O novo longa‑metraje de Ryoo Seung‑wan, “Inteligência Humana”, leva o espectador à fria Vladivostok, na Rússia, onde agentes da Coreia do Sul e da Coreia do Norte investigam uma rede de tráfico humano ligada ao crime organizado. Estrelado por Zo In‑sung e Park Jeong‑min, o filme estreou nos cinemas sul‑coreanos durante o Ano Novo Lunar e chegou à Netflix em 31 de março. O título faz alusão ao termo “human intelligence”, que descreve informantes que repassam informações sensíveis às autoridades.
A trama inicia com o agente sul‑coreano Zo, ainda abalado pela morte de um informante, sendo enviado a Vladivostok para contatar uma possível fonte. Simultaneamente, a Coreia do Norte despacha seu próprio agente para investigar suspeitas envolvendo autoridades locais e o desaparecimento de desertores. O ritmo inicial é deliberadamente lento, lembrando os dramas de espionagem da Guerra Fria, com encontros discretos, tensão contida e poucos momentos de ação, o que pode afastar parte do público.

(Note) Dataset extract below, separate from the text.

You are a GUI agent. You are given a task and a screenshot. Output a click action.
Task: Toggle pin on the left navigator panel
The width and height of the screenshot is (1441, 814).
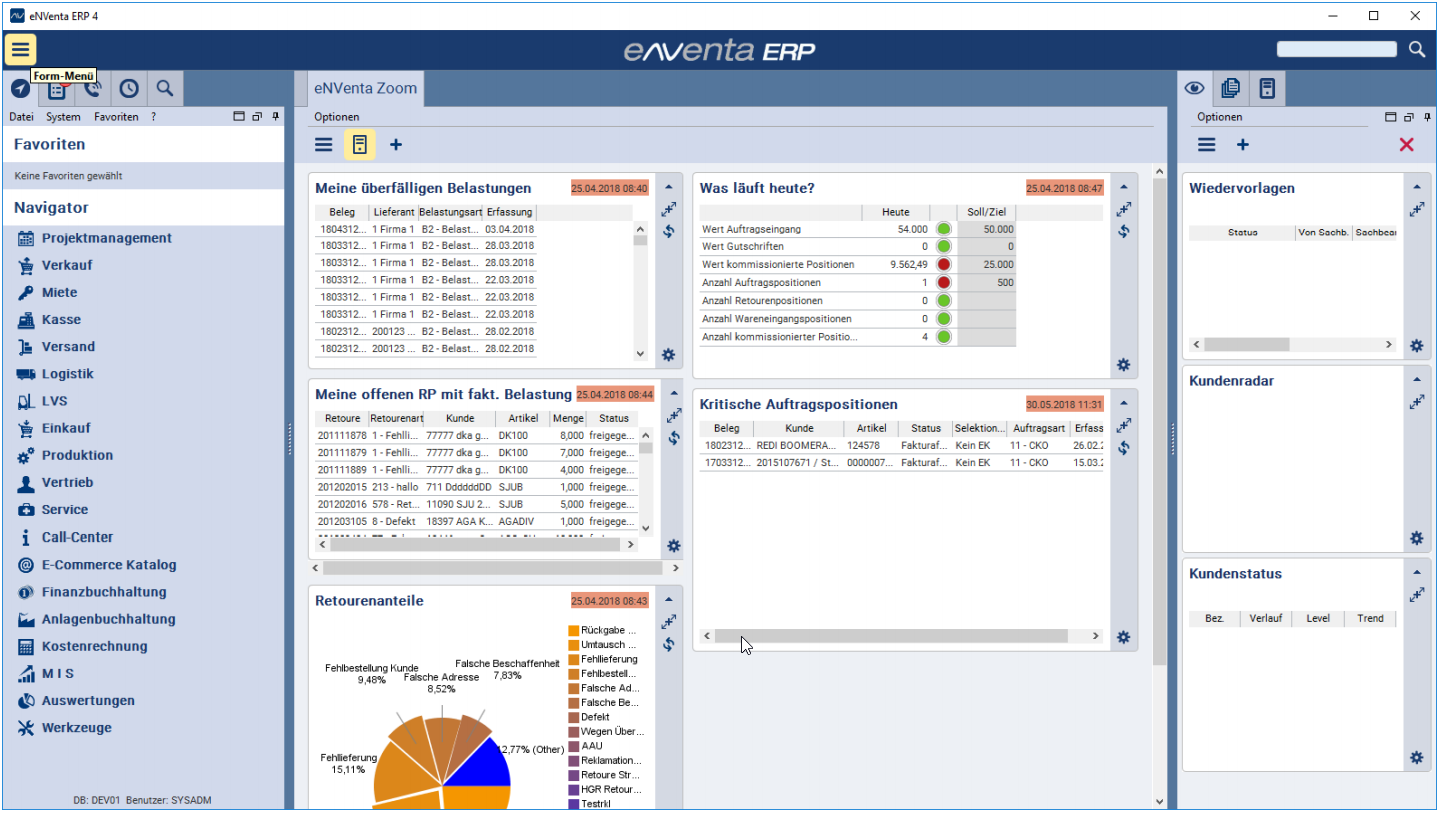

A segunda metade do filme muda de velocidade. Zo e Park acabam formando uma aliança inesperada, e a narrativa ganha força com sequências de ação intensas e bem coreografadas, evidenciando a maestria de Ryoo Seung‑wan nos confrontos típicos do cinema de ação asiático. Apesar disso, alguns personagens permanecem superficiais e relações importantes não são aprofundadas como poderiam.
“Inteligência Humana” exige paciência, mas recompensa quem acompanha até o fim, oferecendo um misto de espionagem e ação que, embora irregular, brilha em seus momentos mais dinâmicos. Nota: ★★★☆☆ (3/5).